# WHAT YOU WILL DO
Quote, word for word, the stretch of the Baked Masala Baati recipe below from "- Combine all" through "for 20 minutes.".

[DOCUMENT TEXT Boundary: Start]

Baked Masala Baati
by Tarla Dalal
Added to 79 cookbooks
This recipe has been viewed 49975 times
Dal, Baati and Churma – the combo is synonymous with Rajasthani cuisine. Here is a delicious Baked Masala Baati, made of whole wheat flour and stuffed with a flavourful green peas stuffing. The interesting twist here is that the baati is baked, reducing the oil requirement and also making it easy to prepare a whole batch at one go, without frying them one by one. Serve fresh off the oven with Panchmel Dal and Churma.
- Combine all the ingredients in a deep bowl and knead into a firm dough using milk. Knead well for 3 to 4 minutes.
- Divide the dough into 10 equal portions and cover with a wet muslin cloth and keep aside for 20 minutes.
- Heat the oil in a broad non-stick pan, add the cumin seeds and asafoetida.
- When the seeds crackle, add the green peas, ginger-green chilli paste, chilli powder, coriander powder and salt, mix well and cook on a medium flame for 2 to 3 minutes, while stirring continuously.

[DOCUMENT TEXT Boundary: End]
[SUPPLIED RECORDS Boundary: Start]

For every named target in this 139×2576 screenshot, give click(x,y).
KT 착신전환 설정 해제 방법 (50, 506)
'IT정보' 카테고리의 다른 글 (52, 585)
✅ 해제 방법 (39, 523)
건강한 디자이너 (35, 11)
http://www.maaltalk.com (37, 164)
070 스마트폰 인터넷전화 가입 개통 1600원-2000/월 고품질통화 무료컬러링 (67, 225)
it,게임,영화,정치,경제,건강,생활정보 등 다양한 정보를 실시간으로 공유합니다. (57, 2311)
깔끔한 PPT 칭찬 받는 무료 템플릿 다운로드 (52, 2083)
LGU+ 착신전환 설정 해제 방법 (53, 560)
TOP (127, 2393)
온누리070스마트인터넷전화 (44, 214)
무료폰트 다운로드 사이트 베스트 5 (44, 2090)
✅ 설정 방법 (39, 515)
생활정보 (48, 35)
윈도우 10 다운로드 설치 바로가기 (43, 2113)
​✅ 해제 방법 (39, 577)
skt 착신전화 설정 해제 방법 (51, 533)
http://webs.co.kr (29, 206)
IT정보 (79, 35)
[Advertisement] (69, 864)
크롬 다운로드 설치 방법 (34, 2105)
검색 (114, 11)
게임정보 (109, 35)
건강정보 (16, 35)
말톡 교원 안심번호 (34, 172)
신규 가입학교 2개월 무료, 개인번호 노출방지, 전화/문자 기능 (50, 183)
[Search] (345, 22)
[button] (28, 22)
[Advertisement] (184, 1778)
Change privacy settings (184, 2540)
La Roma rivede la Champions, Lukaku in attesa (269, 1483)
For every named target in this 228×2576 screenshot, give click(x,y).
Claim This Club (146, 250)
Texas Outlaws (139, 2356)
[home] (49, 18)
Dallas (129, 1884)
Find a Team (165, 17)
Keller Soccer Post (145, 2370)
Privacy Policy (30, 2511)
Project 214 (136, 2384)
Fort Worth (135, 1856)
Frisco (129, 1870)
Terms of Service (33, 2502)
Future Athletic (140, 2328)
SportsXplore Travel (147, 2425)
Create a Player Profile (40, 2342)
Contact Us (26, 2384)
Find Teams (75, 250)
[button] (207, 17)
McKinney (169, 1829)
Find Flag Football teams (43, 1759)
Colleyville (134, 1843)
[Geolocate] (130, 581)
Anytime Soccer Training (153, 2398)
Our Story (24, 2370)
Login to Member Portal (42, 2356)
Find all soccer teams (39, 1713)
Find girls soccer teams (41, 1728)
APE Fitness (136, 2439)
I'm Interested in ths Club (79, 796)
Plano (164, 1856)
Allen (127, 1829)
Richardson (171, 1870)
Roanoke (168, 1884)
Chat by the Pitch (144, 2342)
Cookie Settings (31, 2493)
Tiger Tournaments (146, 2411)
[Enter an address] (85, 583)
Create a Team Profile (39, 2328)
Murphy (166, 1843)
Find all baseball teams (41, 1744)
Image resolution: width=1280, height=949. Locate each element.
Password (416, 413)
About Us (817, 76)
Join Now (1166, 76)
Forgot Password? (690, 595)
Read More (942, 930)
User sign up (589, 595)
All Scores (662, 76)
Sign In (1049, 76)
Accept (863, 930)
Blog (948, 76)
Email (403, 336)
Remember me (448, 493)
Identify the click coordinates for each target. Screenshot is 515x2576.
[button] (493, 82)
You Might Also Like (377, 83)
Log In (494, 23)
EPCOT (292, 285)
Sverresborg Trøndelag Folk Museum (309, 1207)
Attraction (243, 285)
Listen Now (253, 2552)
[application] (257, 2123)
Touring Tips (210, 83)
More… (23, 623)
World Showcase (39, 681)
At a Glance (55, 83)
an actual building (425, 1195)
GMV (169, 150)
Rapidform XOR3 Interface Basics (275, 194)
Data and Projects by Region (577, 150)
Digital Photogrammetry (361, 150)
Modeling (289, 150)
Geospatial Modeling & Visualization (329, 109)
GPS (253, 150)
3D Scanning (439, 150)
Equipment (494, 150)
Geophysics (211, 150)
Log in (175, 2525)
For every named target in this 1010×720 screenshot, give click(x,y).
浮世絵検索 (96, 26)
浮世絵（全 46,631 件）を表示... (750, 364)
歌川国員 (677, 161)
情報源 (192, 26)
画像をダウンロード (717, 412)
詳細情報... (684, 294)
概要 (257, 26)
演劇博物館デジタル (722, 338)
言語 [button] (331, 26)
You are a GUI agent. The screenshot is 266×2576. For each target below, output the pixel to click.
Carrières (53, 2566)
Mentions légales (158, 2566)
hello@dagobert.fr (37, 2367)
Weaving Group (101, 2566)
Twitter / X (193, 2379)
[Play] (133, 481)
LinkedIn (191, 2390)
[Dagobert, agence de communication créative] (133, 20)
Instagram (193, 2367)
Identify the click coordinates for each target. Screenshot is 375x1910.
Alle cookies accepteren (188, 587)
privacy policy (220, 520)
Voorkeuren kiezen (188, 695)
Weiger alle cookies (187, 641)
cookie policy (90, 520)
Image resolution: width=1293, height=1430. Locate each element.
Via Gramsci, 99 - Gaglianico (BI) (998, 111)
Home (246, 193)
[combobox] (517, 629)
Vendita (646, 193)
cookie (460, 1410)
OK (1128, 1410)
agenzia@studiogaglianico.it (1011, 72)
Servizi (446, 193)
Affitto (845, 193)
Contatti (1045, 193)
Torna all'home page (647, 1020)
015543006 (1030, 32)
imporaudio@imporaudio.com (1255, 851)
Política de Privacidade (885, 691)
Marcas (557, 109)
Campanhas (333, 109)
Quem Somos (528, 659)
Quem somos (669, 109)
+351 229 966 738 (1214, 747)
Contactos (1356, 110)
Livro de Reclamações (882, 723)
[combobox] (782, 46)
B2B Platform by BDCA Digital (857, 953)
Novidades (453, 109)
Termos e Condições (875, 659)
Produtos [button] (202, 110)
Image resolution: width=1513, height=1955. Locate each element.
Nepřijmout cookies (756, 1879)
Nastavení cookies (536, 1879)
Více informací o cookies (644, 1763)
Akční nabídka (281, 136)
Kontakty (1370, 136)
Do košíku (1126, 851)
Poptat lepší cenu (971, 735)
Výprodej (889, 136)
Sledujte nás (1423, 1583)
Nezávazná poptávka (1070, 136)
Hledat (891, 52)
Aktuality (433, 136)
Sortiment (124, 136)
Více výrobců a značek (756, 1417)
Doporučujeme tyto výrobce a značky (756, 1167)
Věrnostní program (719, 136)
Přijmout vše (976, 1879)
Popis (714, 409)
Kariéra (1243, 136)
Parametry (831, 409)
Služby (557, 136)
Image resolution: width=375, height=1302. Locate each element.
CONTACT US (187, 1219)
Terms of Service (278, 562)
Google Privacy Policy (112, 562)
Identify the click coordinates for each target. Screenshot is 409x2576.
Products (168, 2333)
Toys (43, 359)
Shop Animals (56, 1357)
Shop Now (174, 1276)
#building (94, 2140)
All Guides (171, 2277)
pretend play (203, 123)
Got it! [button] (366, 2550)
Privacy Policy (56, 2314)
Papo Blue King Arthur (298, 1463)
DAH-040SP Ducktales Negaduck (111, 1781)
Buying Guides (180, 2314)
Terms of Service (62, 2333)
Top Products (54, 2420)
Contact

[SUPPLIED RECORDS Boundary: End]

# SOLUTION
- Combine all the ingredients in a deep bowl and knead into a firm dough using milk. Knead well for 3 to 4 minutes.
- Divide the dough into 10 equal portions and cover with a wet muslin cloth and keep aside for 20 minutes.